RECORDS FOR THE EXERCISE Start Marker

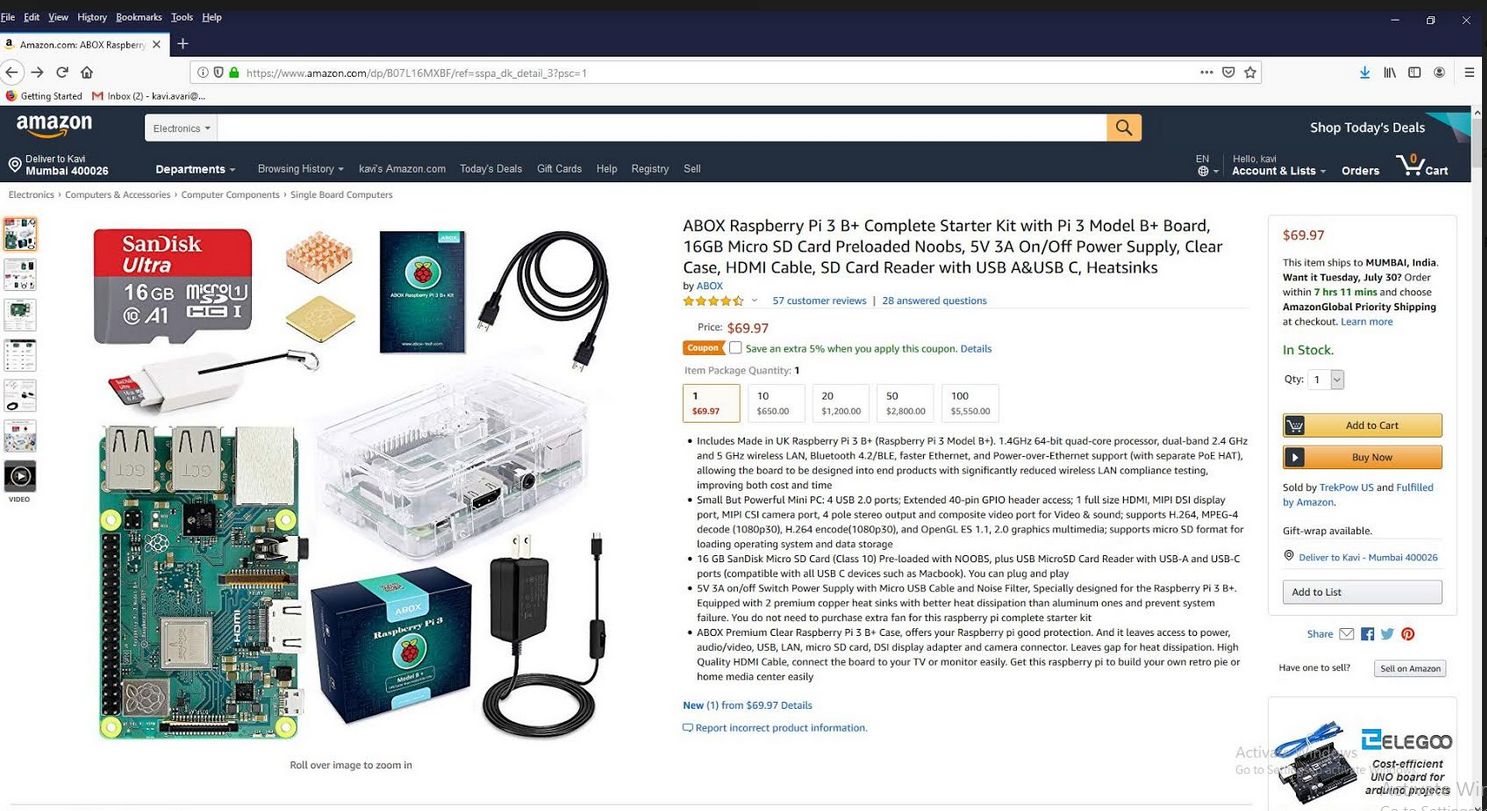Reload the page with the refresh icon

(x=62, y=72)
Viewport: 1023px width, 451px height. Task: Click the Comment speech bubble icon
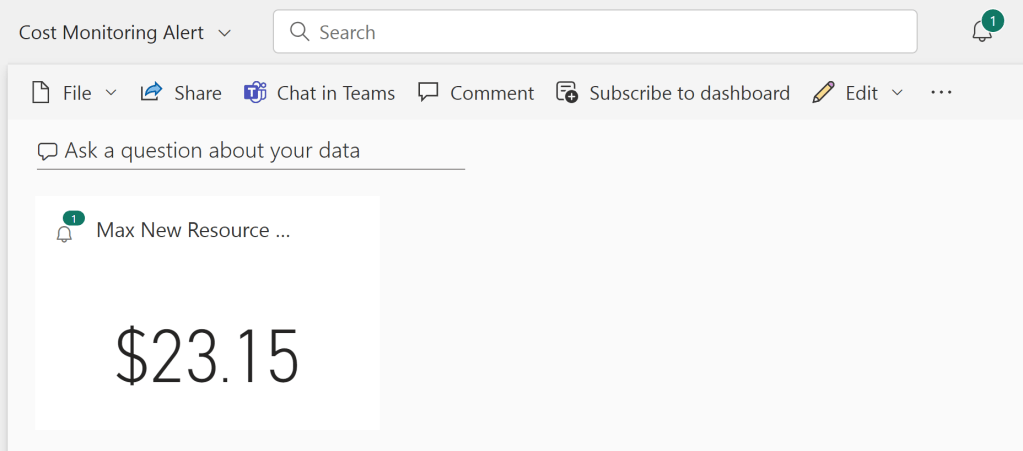point(428,92)
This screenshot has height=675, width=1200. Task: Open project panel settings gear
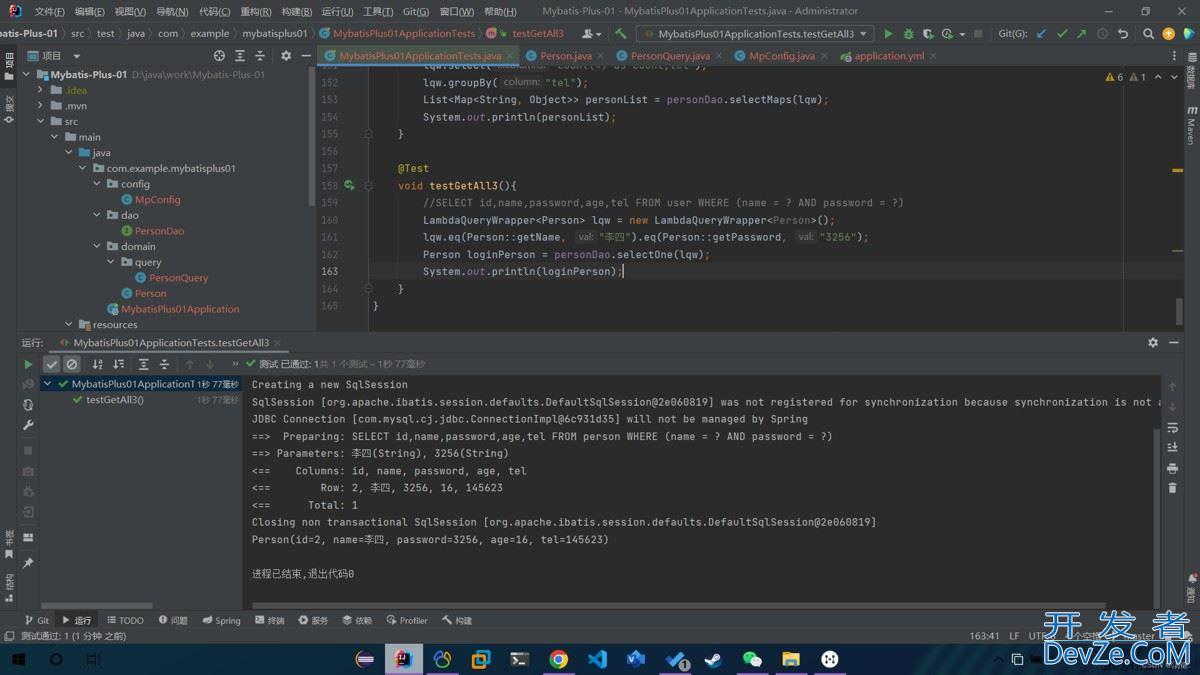click(286, 56)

RECORDS FOR THE EXERCISE End Marker

__WORK INSTRUCTIONS__. Lines from the one holding "Viewport: 1023px width, 451px" to the end of the data, both ends included, are to be given again exactly; no pictures belong in the copy.

__WRITTEN RESPONSE__.
Viewport: 1023px width, 451px height. Task: Click the Comment speech bubble icon
point(428,92)
This screenshot has height=675, width=1200. Task: Open project panel settings gear
click(286, 56)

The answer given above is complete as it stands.